Developer Guide#

This guide covers the recommended development workflow for Megatron Bridge. Two core principles apply everywhere: build and develop inside containers, and always use uv for package management.


Why Containers#

Megatron Bridge depends on CUDA, NCCL, PyTorch with GPU support, Transformer Engine, and optional components like TRT-LLM, vLLM, and DeepEP. Installing these on a bare host is fragile and hard to reproduce. The project ships production-quality Dockerfiles that pin every dependency.

Use the container as your development environment. This guarantees:

  • Identical CUDA / NCCL / cuDNN versions across all developers and CI.

  • uv.lock resolves the same way locally and in CI (the lockfile is Linux-only; it cannot be regenerated on macOS).

  • GPU-dependent operations (training, conversion, uv lock) work out of the box.
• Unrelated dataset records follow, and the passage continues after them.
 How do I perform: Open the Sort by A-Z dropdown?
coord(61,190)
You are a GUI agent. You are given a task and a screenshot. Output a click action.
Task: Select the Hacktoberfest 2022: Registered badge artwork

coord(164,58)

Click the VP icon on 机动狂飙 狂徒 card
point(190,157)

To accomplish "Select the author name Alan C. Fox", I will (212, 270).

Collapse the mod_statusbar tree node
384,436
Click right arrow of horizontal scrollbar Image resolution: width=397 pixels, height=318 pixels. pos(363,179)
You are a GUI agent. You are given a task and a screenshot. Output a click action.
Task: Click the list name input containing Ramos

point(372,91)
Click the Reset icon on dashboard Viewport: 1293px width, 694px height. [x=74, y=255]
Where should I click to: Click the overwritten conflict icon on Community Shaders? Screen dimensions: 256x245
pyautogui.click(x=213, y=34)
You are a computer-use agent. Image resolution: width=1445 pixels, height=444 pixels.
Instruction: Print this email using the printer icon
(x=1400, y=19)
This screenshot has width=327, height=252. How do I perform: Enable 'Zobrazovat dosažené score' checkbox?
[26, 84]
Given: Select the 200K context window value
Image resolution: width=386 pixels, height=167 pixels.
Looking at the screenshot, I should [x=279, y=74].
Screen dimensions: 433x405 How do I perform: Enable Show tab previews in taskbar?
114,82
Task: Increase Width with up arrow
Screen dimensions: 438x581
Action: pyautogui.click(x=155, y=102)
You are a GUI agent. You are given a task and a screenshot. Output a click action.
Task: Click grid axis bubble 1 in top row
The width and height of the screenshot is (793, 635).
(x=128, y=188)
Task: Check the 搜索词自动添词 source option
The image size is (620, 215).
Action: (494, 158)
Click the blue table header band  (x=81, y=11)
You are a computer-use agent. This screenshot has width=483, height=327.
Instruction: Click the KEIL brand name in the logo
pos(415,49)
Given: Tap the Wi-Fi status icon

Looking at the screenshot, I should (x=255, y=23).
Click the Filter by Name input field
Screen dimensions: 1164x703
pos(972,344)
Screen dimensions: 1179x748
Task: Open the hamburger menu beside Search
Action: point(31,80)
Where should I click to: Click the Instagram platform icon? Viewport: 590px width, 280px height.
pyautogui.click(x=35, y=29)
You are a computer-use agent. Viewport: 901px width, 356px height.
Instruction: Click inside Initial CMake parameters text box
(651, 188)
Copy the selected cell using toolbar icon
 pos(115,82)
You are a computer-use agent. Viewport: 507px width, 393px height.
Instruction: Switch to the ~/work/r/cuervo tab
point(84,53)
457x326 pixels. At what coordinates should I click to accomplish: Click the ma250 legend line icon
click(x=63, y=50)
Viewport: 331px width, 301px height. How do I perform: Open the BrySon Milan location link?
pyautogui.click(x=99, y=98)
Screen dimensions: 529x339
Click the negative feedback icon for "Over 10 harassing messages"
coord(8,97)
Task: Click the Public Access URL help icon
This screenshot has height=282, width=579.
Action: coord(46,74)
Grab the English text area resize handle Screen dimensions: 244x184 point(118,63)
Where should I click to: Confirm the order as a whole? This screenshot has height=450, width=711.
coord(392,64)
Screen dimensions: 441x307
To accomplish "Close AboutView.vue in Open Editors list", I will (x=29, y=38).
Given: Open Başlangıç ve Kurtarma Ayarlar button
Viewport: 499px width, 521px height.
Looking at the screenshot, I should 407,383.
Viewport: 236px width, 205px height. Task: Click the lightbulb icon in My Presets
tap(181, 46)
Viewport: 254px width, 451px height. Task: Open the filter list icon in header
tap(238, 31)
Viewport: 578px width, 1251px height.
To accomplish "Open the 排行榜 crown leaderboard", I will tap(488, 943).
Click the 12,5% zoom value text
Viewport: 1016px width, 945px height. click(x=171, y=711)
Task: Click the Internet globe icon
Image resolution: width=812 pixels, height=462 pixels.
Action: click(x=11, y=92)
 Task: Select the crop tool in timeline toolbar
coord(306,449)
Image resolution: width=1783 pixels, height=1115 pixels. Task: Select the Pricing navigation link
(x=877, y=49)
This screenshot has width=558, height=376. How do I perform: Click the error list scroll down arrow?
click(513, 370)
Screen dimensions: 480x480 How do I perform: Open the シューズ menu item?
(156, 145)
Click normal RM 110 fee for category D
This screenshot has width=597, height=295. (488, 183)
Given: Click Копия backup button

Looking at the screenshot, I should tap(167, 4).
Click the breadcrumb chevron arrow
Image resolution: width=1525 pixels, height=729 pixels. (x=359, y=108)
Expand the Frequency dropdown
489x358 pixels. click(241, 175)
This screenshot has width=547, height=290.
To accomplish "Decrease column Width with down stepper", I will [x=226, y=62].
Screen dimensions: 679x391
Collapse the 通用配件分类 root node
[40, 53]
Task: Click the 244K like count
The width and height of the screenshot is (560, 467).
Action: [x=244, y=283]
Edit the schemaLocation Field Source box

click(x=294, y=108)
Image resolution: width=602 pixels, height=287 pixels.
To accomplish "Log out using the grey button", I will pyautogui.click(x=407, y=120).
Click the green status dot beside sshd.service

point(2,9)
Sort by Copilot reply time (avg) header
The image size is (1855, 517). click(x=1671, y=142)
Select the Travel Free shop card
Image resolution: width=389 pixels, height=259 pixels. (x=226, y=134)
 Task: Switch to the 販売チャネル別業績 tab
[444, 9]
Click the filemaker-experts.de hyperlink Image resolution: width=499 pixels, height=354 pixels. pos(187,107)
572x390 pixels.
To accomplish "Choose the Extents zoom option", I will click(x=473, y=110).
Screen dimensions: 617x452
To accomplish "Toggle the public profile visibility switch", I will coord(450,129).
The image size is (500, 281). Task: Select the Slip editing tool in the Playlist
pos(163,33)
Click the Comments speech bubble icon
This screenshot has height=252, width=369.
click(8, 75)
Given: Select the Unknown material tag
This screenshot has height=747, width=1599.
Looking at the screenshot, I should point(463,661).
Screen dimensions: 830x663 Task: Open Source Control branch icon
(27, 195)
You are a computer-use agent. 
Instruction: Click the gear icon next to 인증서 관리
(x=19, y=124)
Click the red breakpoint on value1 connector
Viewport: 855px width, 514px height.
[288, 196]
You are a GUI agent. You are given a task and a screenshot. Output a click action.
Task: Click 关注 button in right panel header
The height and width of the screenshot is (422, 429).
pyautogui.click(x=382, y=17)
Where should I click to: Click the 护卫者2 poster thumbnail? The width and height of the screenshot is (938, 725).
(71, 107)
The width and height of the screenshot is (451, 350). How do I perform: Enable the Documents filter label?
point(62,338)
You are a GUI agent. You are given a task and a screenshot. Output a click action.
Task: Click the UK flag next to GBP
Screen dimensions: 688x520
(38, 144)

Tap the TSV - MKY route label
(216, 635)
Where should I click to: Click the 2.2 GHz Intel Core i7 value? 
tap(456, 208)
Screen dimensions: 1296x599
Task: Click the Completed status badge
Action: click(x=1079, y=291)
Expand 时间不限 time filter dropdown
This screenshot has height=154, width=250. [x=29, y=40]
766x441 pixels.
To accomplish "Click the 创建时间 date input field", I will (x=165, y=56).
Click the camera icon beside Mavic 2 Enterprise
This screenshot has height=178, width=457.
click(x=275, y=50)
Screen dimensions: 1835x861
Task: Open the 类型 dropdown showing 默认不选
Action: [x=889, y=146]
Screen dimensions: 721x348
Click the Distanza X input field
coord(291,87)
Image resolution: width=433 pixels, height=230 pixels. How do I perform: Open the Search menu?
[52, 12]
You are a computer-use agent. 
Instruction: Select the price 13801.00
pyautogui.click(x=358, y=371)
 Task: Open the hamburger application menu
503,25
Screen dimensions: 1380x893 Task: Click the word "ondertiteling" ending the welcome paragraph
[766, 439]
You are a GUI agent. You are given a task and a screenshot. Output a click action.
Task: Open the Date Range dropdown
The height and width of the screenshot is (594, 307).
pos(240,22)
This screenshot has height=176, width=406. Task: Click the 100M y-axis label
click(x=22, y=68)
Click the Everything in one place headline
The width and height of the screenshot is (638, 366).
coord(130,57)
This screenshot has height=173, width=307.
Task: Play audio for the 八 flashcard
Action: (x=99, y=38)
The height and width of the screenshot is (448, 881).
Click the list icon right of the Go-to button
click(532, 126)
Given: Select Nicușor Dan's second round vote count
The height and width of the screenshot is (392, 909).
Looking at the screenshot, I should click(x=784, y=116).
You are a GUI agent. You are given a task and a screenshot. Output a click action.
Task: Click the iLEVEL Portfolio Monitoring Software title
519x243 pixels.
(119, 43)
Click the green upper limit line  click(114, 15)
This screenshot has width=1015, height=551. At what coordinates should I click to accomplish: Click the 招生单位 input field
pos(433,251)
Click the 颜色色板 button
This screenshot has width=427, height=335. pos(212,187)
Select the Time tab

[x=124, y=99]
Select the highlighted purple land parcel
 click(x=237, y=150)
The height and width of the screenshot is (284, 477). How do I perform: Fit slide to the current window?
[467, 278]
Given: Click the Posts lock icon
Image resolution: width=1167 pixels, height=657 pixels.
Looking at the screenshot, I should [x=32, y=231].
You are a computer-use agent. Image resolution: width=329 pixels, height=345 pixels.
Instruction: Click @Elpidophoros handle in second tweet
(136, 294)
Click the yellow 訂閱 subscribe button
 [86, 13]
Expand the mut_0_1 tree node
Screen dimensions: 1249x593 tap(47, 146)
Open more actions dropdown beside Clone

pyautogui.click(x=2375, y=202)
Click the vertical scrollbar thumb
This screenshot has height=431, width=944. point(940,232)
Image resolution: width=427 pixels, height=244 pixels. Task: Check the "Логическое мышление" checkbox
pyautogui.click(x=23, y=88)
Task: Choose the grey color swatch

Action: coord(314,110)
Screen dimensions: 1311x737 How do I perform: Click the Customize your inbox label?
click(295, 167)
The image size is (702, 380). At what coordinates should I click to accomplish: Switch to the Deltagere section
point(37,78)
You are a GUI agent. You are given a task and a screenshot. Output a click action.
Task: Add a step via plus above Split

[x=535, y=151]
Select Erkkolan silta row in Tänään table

Option 1: Use the NeMo Framework Container#

The fastest way to get started is the pre-built NeMo Framework container, which ships with Megatron Bridge, Megatron-Core, and all GPU dependencies pre-installed. No build step required:

docker run --rm -it --gpus all --shm-size=24g \
  nvcr.io/nvidia/nemo:latest \
  bash

Option 2: Build the Megatron Bridge Container#

If you need to test against your local source tree, build the image from the repository root:

docker build \
  -f docker/Dockerfile.ci \
  --target megatron_bridge \
  -t megatron-bridge:latest \
  .

This builds the CI image with all dependencies installed via uv sync --locked. See docker/README.md for the full NeMo Framework image stack (fw-base -> megatron-bridge -> fw-final) and build argument reference.

Key build args:

  • BASE_IMAGE β€” base PyTorch image (default: nvcr.io/nvidia/pytorch:26.02-py3)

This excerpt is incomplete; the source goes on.